Za 213 tramwajów dla stolicy Hyundai chce ponad 1,8 mld zł, a to według producenta z Bydgoszczy kwota rażąco niska. Oferta Pesy była o ok. pół miliarda droższa. Według Macieja Grześkowiaka, rzecznika polskiego producenta, w odwołaniu, które Pesa ma dziś złożyć w Krajowej Izbie Odwoławczej, mają się też znaleźć inne zarzuty, o których jeszcze nie chciał mówić.

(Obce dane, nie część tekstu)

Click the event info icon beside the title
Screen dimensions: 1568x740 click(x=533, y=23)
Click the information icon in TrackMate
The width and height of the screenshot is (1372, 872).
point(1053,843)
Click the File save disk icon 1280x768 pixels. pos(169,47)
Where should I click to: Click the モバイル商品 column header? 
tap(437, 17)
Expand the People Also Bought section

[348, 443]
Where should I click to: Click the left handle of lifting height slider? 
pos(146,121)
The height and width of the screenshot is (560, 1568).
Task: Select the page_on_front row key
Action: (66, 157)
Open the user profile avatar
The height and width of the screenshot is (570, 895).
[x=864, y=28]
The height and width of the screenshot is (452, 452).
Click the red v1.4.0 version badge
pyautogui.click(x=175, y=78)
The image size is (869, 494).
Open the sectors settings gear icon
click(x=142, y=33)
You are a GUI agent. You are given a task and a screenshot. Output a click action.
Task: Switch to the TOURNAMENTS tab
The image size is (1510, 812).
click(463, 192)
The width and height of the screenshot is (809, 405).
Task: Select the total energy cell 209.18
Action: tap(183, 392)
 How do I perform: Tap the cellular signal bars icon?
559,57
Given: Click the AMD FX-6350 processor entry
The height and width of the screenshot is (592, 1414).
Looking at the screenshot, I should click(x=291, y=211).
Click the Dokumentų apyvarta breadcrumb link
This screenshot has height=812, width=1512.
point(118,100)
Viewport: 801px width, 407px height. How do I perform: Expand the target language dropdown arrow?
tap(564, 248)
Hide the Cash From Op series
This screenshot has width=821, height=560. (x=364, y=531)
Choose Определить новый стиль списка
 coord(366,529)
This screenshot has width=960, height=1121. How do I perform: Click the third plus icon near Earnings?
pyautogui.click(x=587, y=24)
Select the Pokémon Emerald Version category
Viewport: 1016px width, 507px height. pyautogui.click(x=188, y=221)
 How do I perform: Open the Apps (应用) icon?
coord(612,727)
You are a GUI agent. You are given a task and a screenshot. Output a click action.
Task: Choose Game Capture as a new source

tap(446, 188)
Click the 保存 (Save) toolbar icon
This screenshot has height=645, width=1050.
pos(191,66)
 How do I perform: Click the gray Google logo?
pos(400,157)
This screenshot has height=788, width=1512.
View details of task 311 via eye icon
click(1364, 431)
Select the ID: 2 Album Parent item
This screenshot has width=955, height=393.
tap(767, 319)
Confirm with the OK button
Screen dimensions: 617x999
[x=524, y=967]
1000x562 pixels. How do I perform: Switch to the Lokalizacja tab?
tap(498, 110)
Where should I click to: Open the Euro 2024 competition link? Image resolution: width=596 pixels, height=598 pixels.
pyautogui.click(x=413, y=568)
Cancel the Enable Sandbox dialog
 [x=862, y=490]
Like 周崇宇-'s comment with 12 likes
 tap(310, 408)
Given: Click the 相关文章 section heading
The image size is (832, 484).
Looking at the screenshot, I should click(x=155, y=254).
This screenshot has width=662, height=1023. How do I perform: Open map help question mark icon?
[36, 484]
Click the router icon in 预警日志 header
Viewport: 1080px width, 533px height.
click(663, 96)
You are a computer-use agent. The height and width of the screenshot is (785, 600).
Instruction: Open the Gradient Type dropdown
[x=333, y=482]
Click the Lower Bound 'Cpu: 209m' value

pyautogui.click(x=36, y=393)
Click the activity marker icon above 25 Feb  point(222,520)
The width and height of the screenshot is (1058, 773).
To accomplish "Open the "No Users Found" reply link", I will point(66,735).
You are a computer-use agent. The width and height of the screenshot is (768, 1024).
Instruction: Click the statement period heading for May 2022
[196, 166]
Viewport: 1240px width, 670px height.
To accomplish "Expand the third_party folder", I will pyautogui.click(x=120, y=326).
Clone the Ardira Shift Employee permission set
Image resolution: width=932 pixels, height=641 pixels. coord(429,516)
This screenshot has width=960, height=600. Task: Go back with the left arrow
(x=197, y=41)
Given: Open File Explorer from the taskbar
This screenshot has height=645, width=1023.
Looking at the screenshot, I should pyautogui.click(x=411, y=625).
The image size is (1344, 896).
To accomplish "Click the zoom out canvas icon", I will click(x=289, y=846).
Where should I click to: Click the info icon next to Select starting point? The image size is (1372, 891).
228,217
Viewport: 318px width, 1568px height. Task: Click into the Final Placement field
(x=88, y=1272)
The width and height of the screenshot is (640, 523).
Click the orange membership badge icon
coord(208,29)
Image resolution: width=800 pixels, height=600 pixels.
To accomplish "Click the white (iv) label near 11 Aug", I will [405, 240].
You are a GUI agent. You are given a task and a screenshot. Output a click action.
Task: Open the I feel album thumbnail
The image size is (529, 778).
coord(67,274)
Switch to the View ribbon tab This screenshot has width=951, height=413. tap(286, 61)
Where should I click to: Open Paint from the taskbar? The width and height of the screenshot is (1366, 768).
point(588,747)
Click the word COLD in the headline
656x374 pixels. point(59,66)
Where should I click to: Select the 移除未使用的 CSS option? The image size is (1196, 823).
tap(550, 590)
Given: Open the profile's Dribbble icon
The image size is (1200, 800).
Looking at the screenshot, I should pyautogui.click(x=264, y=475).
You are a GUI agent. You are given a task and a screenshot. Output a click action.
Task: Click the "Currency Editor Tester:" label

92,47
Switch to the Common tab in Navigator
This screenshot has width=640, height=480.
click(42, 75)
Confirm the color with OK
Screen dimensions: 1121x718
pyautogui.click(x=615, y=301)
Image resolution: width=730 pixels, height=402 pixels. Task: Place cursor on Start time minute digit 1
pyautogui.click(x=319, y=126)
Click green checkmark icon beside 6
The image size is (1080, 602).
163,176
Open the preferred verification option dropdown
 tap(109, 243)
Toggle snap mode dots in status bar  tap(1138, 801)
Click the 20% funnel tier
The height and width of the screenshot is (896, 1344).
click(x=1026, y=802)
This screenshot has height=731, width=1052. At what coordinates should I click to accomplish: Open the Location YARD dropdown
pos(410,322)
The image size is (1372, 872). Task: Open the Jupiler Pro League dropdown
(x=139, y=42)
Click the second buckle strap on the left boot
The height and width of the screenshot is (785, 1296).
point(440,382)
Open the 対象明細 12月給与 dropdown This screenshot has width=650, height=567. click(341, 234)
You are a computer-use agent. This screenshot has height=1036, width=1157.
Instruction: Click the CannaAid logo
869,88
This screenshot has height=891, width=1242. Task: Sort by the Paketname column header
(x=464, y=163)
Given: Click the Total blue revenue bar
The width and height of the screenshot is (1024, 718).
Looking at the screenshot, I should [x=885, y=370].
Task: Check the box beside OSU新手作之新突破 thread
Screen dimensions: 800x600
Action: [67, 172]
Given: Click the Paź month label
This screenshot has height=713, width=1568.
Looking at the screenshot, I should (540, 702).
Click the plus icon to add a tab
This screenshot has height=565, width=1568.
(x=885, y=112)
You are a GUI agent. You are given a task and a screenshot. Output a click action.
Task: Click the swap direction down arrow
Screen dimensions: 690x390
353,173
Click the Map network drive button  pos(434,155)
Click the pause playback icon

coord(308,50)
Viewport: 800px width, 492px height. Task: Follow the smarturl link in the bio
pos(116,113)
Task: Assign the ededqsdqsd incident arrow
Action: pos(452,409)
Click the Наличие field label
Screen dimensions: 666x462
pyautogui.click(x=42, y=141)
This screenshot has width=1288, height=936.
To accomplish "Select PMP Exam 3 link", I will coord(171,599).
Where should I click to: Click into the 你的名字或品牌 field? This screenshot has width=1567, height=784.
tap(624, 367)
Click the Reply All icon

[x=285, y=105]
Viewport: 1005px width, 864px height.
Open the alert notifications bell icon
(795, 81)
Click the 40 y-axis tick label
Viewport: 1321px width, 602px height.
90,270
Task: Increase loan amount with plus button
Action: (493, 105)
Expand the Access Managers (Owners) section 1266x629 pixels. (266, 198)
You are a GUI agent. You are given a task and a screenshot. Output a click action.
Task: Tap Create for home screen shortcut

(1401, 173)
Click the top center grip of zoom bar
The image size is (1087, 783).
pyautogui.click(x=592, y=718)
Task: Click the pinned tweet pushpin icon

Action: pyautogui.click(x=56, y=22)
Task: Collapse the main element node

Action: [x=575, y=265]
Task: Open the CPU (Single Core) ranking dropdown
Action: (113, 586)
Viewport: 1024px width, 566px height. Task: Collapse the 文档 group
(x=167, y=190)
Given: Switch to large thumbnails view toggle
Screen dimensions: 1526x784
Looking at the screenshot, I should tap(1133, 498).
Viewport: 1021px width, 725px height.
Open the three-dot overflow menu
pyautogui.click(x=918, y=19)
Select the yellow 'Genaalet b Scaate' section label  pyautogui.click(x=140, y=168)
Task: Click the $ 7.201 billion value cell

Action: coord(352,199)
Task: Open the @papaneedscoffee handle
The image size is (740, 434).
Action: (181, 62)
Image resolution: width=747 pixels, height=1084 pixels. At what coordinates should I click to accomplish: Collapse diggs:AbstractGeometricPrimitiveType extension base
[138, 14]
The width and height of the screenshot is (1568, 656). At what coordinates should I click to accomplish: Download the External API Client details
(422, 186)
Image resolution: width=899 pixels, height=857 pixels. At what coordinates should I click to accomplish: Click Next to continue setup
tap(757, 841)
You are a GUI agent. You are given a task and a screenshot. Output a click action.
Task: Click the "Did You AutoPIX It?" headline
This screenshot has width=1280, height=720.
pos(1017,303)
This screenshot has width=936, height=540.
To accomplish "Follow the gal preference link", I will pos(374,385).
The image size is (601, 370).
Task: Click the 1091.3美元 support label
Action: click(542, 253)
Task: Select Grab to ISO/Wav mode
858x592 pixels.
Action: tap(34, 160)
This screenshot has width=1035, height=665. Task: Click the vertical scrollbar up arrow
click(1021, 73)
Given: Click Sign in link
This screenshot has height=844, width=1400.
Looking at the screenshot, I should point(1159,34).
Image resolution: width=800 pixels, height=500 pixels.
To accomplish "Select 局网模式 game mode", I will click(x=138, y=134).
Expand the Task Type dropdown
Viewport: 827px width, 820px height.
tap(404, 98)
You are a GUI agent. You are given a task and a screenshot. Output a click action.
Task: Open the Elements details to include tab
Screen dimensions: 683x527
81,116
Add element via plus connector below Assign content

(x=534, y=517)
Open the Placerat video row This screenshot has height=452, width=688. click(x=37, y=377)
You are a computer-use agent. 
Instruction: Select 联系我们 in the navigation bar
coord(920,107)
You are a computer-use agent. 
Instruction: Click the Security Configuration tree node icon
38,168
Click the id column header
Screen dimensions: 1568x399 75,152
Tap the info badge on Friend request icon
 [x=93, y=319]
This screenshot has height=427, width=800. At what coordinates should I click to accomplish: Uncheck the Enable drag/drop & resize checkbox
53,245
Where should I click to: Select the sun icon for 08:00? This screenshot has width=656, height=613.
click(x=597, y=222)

Największe od lat zamówienie na tramwaje w Polsce wzbudza duże emocje. Pojawiły się oskarżenia, że urzędnicy warszawscy nie popierają polskiego przemysłu. Głos zabrał m.in. wojewoda kujawsko-pomorski Mikołaj Bogdanowicz. W liście do prezydenta Warszawy Rafała Trzaskowskiego apelował o ponowne przeanalizowanie za i przeciw oraz „podjęcie decyzji z korzyścią dla polskiego przemysłu”. W piątek przedstawienia dokumentów przetargowych zażądał poseł PiS Zbigniew Gryglas. Europoseł PiS Kosma Złotowski, były prezydent Bydgoszczy, w oficjalnie piśmie zapytał Komisję Europejską, „czy zamierza zbadać wyniki przetargu w zakresie nieuczciwej konkurencji oraz sprawdzić, czy oferta Hyundaia nie jest rażąco niska”. Twierdzi, że koreańska firma nie ma wystarczającego doświadczenia i nie daje gwarancji dobrego wykorzystania dotacji unijnej dla tego kontraktu. Firma wyprodukowała bowiem wiele pociągów i składów metra, ale w przypadku tramwajów może się pochwalić dostawą jedynie 56 pojazdów dla Turcji.
Stołeczni urzędnicy podkreślają, że po analizie ofert musieli wybrać konkurenta Pesy. Tylko jego propozycja zmieściła się w kosztorysie. Dodają, że w przetargu brano pod uwagę nie tylko cenę. Punkty można było zdobyć m.in. za rozwiązanie techniczne, np. zużycie energii czy ograniczenie emisji hałasu. – We wszystkich tych kategoriach oferta firmy Hyundai była oceniona wyżej lub na równi z krajową – zaznaczają przedstawiciele Tramwajów Warszawskich.
Jak się jednak dowiedzieliśmy, w pierwszym przetargu na 213 tramwajów, który po wielu protestach został unieważniony, stolica na początku chciała ograniczyć krąg producentów. Wymagała, by firma wykazała się dostawą przynajmniej 15 tramwajów, które uzyskały homologację w krajach UE. Taki zapis zamykałby koreańskiej firmie drogę. Po jej proteście Tramwaje Warszawskie wycofały się z tego wymogu. Pozostała tylko konieczność wykazania się dostarczeniem 15 niskopodłogowych tramwajów dla dowolnego kraju. Teraz stolica twierdzi, że zakaz stawiania wymogu dostarczenia produktów na określonym obszarze znalazł się w wyrokach KIO czy orzeczeniach sądu. Potwierdził to DGP radca prawny Dariusz Ziembiński, który specjalizuje się w zamówieniach publicznych.
Za przygotowaniem oferty firmy Huyndai dla Warszawy stoi Marcin Jędryczka, który przez kilkanaście lat pracował dla Pesy. Opracowywał tam m.in. tramwaje Swing. W rozmowie z DGP twierdzi, że zgłoszona przez koreańską firmę cena nie jest zaniżona. – To cena rynkowa. Przypomnę, że w pierwszym przetargu znacznie niższą cenę zgłosił szwajcarski Stadler – mówi Jędryczka. Teraz Stadler też wystartował, ale złożył ofertę, która nie spełniła wymagań. Marcin Jędryczka nie zgadza się z zarzutem o brak doświadczenia. Zaznacza, że tramwaje traktowane są jako „lekkie pojazdy szynowe”, a do tych ostatnich zalicza się także metro czy inne pociągi, których Hyundai wyprodukował tysiące.
Według Jędryczki wybór firmy Hyundai oznacza, że polska gospodarka też na tym zyska. Nie wyklucza, że produkcja tramwajów będzie się odbywać w naszym kraju, a pewne już jest, iż duża część komponentów będzie pochodzić z Polski. Trwają już rozmowy z dostawcami. Pierwsze nowe tramwaje mają się pojawić w stolicy mniej więcej za dwa lata.